If I were manager, I’d pencil Ryan Hanigan into the leadoff spot five times a week. That’s how I roll.

Blame Chad for creating this mess.

Chad launched Redleg Nation in February 2005, and has been writing about the Reds ever since. His first book, “The Big 50: The Men and Moments That Made the Cincinnati Reds” is now available in bookstores and online, at Amazon, Barnes & Noble, and wherever fine books are sold. You can also find Chad’s musings about the Cincinnati Reds in the pages of Cincinnati Magazine.

Join the conversation! 68 Comments

  1. Is this *really* a question? Stubbs, Stubbs, Stubbs. 💡 The young guy showed good improvement as the season progressed and there’s no reason to think that it won’t continue. Personally, I think that’s both easy and obvious, but maybe that’s just me.

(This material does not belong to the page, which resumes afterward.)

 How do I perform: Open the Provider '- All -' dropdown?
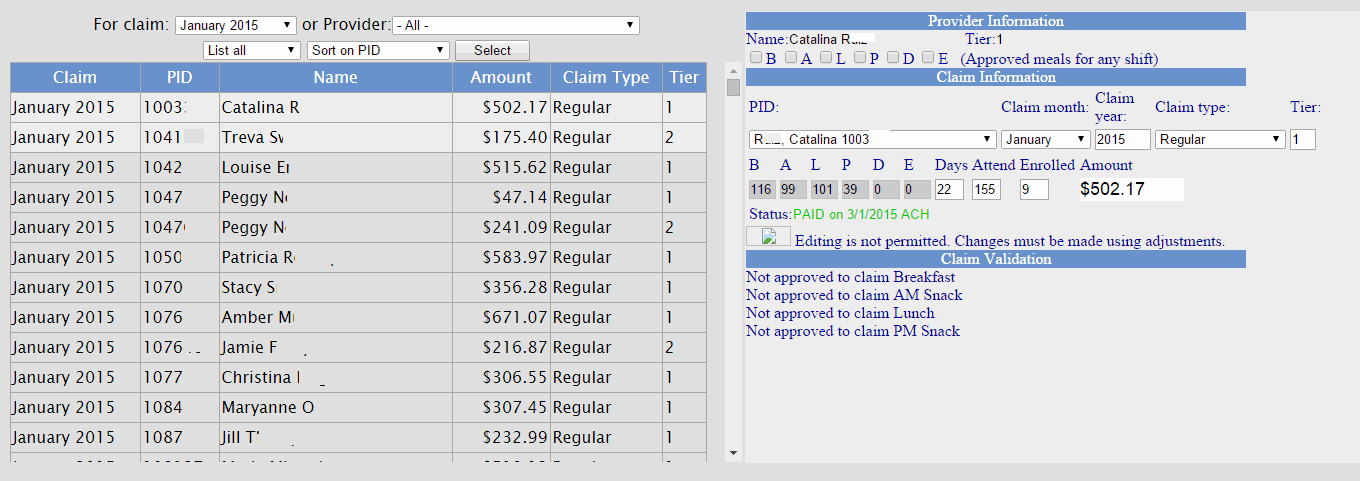(x=515, y=25)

    Carl Crawford would be the only guy mentioned here that the Reds should even consider instead of Stubbs, and that’s about as likely as seeing Ty Cobb batting cleanup for the Reds next year.

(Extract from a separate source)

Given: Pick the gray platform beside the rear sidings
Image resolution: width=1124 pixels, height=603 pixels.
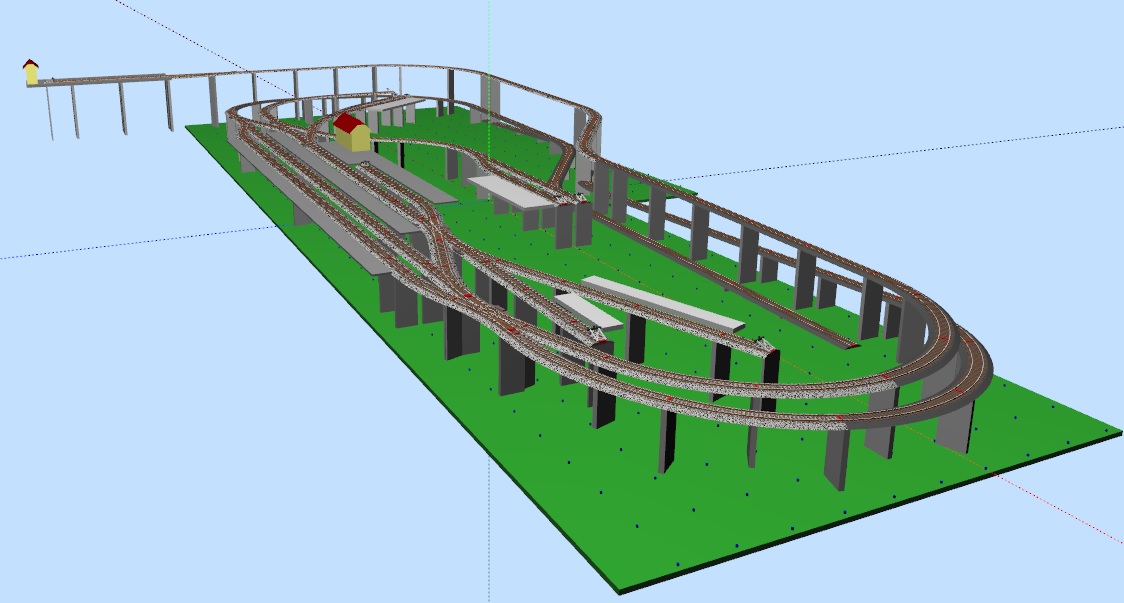Looking at the screenshot, I should pos(510,190).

    • Is this *really* a question? Stubbs, Stubbs, Stubbs. The young guy showed good improvement as the season progressed and there’s no reason to think that it won’t continue. Personally, I think that’s both easy and obvious, but maybe that’s just me.Carl Crawford would be the only guy mentioned here that the Reds should even consider instead of Stubbs, and that’s about as likely as seeing Ty Cobb batting cleanup for the Reds next year.

      Personally, I agree — and I’m hoping that Stubbs is working on about 100 bunts a day in the off-season.

  2. I’d pencil in a top 3 of Phillips-Bruce-Votto.

  3. In other news, I saw in passing on MLBTR that the Reds are trying to work out a Rolen-esque extension with Bronson Arroyo. Honestly, I don’t get what people see in Walt Jocketty.

  4. @Brien Jackson: His predecessors were Wayne Krivsky, Dan O’Brien, and Jim Bowden. It’s not hard to look good in light of that.

    • @Brien Jackson: His predecessors were Wayne Krivsky, Dan O’Brien, and Jim Bowden. It’s not hard to look good in light of that.

      Take a look at the minor league organization (and even the big club) and see who put that together, let’s not short O’Brien, Krivsky, and even to a much less extent Bowden, their share of this year’s success.

  5. On leadoff hitter, I’d go with Stubbs. His OBP in August (.363) and September (.406) were great. He still strikes out too much, but given the available choices, that’s what I’d do.

    The Reds’ biggest lineup concern is who is going to bat clean-up, presumably between Votto and Bruce. We got away with Rolen for half the year, but I doubt Rolen’s first-half power numbers will be replicated.

    I think the Reds highest priority is acquiring a power-hitting LF to bat fourth.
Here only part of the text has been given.